— Start Given text —
Q. When did you first become interested in fashion photography?

A. In the late 1990s, I started in Germany as an assistant photographer. I have also worked in places like New York and Singapore, but now live in Paris. This move was a personal decision as I thought it would afford me the opportunity to develop and grow artistically.

Q. What satisfaction do you get from fashion photography?

A. I have a love for fashion/glamour, photography and ethnic cultures. This love for ethnic cultures grew as I lived and worked and as a result I was often touched by these men and women. I feel that the picture is not just about the clothes that the model is wearing, but much more. I love how it exhibits the grace, movement and femininity of women. It’s as if the model is wearing the clothes for herself. A part of who this woman is—her personality--comes across in each picture.

Q. How did this set of pictures come about? I.e. What did you do to get the opportunity to shoot for these designers?
— End Given text —
## The task:
Write what comes next in the fashion photography interview, picking up right after its final line.
— Start Given records —
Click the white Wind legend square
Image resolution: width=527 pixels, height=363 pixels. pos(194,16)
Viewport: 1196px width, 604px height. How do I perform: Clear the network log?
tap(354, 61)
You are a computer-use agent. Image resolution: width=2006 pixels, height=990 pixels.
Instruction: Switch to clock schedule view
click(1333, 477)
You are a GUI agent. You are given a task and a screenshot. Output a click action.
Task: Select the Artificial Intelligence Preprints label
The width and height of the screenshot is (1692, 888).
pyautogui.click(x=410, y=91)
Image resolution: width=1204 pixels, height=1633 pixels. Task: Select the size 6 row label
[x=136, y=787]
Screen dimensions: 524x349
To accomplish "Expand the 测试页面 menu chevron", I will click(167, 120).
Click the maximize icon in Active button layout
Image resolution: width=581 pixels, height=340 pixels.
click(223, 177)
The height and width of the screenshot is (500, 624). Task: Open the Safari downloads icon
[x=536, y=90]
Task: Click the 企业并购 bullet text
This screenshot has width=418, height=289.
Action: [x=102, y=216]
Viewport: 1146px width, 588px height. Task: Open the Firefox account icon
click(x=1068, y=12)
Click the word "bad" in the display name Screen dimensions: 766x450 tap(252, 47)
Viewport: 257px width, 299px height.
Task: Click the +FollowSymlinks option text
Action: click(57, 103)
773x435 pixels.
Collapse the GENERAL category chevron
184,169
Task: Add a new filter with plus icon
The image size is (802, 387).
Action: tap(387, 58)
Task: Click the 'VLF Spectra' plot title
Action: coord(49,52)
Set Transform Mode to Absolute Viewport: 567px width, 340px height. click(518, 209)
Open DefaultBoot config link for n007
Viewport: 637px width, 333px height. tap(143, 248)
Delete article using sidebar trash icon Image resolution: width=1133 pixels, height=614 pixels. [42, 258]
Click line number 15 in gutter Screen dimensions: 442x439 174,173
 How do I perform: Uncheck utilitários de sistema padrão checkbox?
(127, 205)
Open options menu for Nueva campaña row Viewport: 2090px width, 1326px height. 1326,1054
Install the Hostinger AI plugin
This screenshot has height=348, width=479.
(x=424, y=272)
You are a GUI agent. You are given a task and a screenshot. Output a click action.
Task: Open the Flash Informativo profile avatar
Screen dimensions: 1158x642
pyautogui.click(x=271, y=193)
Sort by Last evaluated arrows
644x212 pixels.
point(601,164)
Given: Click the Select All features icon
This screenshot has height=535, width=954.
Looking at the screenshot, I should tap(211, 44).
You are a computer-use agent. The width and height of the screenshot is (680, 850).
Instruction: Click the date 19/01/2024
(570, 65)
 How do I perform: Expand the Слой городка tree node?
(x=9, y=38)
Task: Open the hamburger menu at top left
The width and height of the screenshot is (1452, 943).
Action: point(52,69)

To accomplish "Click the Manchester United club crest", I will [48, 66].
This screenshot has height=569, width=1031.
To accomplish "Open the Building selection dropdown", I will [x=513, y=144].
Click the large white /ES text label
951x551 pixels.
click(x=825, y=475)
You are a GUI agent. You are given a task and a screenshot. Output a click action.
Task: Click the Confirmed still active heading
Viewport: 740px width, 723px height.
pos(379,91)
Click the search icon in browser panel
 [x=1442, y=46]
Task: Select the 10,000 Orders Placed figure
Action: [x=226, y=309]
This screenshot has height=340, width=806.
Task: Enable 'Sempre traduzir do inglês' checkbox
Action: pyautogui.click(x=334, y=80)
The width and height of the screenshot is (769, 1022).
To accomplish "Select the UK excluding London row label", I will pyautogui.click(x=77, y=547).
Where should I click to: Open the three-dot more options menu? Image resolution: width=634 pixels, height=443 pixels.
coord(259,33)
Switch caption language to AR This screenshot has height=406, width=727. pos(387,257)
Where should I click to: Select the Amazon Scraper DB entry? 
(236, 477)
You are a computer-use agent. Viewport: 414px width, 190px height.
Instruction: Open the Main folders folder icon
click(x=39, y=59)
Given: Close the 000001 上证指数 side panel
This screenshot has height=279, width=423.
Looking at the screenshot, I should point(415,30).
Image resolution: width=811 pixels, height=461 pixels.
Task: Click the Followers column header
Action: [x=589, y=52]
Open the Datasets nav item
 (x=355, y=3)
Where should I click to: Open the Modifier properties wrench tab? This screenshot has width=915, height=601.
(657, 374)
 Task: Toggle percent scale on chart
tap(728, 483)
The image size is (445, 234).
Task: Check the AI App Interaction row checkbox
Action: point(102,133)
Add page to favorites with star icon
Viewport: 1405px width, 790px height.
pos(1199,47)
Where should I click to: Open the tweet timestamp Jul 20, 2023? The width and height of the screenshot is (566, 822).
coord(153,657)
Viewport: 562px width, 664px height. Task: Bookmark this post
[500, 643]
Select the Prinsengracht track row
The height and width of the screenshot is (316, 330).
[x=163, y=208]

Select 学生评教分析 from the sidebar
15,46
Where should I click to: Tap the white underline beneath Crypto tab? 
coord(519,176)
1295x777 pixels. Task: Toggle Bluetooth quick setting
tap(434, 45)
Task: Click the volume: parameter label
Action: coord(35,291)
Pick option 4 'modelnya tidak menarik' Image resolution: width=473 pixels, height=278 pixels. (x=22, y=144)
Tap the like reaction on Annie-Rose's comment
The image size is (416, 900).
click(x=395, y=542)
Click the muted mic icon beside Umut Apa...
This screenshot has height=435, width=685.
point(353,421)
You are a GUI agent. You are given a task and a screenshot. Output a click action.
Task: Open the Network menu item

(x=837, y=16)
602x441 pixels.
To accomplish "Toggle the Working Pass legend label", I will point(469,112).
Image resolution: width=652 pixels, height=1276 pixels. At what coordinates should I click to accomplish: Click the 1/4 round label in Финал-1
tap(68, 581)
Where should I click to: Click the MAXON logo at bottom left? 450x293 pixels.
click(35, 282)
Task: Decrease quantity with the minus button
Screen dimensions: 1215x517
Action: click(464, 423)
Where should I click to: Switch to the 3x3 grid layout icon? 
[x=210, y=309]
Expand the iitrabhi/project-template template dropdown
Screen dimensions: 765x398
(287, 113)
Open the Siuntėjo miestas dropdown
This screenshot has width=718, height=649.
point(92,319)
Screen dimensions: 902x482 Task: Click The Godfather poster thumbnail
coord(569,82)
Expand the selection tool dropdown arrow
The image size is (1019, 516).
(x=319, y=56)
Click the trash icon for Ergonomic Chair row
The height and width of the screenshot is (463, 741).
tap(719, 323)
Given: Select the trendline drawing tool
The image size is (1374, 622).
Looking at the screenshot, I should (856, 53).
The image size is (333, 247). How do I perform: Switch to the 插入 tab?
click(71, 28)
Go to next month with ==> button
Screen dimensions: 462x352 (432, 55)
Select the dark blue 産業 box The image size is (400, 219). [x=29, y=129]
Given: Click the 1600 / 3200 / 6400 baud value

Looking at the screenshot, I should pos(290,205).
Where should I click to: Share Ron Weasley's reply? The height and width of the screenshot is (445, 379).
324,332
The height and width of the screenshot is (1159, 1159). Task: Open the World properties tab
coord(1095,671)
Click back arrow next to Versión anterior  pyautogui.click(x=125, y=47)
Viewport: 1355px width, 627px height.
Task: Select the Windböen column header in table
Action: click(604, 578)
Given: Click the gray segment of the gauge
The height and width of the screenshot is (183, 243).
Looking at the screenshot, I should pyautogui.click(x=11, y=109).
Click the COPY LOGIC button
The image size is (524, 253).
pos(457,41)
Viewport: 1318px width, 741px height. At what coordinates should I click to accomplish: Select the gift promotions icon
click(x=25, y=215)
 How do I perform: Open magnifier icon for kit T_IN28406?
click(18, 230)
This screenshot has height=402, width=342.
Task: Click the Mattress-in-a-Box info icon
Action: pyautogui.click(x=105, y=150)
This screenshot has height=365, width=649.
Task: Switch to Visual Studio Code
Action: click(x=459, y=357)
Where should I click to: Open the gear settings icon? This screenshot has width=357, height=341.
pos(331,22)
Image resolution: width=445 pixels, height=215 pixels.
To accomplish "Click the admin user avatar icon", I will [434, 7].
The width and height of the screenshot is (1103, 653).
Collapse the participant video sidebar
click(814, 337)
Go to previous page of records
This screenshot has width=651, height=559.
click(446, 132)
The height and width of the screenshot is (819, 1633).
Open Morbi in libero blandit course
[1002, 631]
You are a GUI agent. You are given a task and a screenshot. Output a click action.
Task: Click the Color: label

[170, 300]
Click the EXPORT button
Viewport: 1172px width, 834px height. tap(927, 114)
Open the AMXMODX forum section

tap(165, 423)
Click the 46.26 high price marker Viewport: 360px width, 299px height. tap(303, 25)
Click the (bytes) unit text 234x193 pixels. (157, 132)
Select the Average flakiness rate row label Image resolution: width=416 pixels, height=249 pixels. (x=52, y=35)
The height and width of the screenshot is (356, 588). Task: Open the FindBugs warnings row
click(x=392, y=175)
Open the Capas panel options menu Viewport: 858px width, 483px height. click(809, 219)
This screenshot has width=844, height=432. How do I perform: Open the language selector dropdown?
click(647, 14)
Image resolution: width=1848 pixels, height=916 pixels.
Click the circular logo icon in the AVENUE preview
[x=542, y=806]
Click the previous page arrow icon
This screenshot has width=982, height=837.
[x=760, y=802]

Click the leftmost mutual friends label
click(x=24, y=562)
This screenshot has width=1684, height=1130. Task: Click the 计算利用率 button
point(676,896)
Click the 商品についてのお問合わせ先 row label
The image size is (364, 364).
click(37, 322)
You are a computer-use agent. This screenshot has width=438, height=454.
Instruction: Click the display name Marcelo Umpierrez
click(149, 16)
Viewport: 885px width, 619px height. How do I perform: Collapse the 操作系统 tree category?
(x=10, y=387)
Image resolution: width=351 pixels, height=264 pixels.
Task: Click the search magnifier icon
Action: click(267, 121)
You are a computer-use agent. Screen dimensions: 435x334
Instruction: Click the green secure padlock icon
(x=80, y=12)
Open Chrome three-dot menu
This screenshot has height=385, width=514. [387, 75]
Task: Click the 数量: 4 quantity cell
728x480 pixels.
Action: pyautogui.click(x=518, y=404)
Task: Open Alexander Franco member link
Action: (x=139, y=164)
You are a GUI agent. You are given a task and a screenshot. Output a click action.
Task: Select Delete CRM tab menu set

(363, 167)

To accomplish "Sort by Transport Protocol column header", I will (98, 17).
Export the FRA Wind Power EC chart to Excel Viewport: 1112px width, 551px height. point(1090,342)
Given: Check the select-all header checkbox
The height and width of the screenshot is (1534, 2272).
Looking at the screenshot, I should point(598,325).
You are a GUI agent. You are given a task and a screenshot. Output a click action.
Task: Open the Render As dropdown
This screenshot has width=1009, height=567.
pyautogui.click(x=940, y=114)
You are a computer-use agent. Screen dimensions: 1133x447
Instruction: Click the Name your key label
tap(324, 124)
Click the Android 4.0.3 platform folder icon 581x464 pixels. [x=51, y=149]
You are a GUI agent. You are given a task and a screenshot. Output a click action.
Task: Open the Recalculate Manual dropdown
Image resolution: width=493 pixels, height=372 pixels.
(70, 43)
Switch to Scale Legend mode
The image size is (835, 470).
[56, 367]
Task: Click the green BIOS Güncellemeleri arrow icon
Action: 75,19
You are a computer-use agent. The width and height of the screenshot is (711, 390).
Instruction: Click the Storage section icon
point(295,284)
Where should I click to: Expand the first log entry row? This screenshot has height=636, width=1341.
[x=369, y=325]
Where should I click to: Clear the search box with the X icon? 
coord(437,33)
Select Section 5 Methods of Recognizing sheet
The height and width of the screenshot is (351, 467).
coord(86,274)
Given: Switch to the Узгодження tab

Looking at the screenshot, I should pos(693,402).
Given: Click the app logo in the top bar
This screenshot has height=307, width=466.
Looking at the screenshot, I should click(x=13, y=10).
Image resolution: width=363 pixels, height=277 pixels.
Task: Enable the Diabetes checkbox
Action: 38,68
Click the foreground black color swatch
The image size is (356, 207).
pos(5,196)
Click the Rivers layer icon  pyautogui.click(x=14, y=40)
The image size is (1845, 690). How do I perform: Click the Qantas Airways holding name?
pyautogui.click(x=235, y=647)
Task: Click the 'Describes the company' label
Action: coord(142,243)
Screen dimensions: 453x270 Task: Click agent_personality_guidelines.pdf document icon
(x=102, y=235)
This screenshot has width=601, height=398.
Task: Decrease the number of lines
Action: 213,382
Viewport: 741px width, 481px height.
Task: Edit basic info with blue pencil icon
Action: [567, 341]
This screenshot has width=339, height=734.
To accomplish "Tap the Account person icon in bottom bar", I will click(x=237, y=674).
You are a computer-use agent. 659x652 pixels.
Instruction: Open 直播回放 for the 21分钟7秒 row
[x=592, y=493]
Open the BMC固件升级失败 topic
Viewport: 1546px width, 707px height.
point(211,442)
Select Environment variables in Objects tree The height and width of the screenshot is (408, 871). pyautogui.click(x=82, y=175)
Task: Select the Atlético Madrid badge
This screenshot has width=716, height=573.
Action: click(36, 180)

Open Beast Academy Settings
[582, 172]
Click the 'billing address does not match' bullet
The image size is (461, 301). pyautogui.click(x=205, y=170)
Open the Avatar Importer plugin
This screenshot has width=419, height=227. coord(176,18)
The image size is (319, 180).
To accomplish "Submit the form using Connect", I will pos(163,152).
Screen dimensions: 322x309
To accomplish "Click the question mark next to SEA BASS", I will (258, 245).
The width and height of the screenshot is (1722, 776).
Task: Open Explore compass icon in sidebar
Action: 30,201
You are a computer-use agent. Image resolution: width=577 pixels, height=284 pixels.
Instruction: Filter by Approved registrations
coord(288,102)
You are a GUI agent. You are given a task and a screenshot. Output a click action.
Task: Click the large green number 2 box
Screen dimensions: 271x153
— End Given records —
## Written answer:
A. I have been a photographer for years and in 1998, I took my first Polaroid photograph for the German 'Elle' magazine. I used small format PolaPan film. It worked for my client and me –I loved it! From then on, other magazine and catalogue editors, Marie Claire and Fendi Germany, among them, saw my work and loved it. As a result, they booked me to do fashion work.

My taking photographs at large fashion houses began in 2002 when I approached 'Seredin and Vasiliev' and took the picture, 'Seredin & Vasiliev. 2002, summer' that you see in my portfolio. The image was taken of their current Haute Couture collection.

Then John Galliano, having seen my Polaroid pictures of 2002 that I did for designers Seredin and Vasiliev, allowed me to photograph pieces from his Pret a Porter collections in 2004. The picture, 'John Galliano, Sommer 2004' is from this portfolio. After that I worked with other Haute Couture houses – Emanuel Ungaro, Valentino and Jean Paul Gaultier. The designers liked my style; it was very different from the average photographer.

The fact that I use a Polaroid print as my finished product was one of the contributors to the uniqueness. Furthermore, I have styles and attitudes towards fashion that are similar to most of the designers'. I also find it important to understand each designer's philosophy on fashion and with that in mind, the designer trusts and allows me to photograph his/her designs. Additionally, the fact that I do not choose stereotypical models, but those with a more ethnic look, adds to the attraction and uniqueness.

Q. In seeing your shots of fashion, what "sold" them on using you for this assignment?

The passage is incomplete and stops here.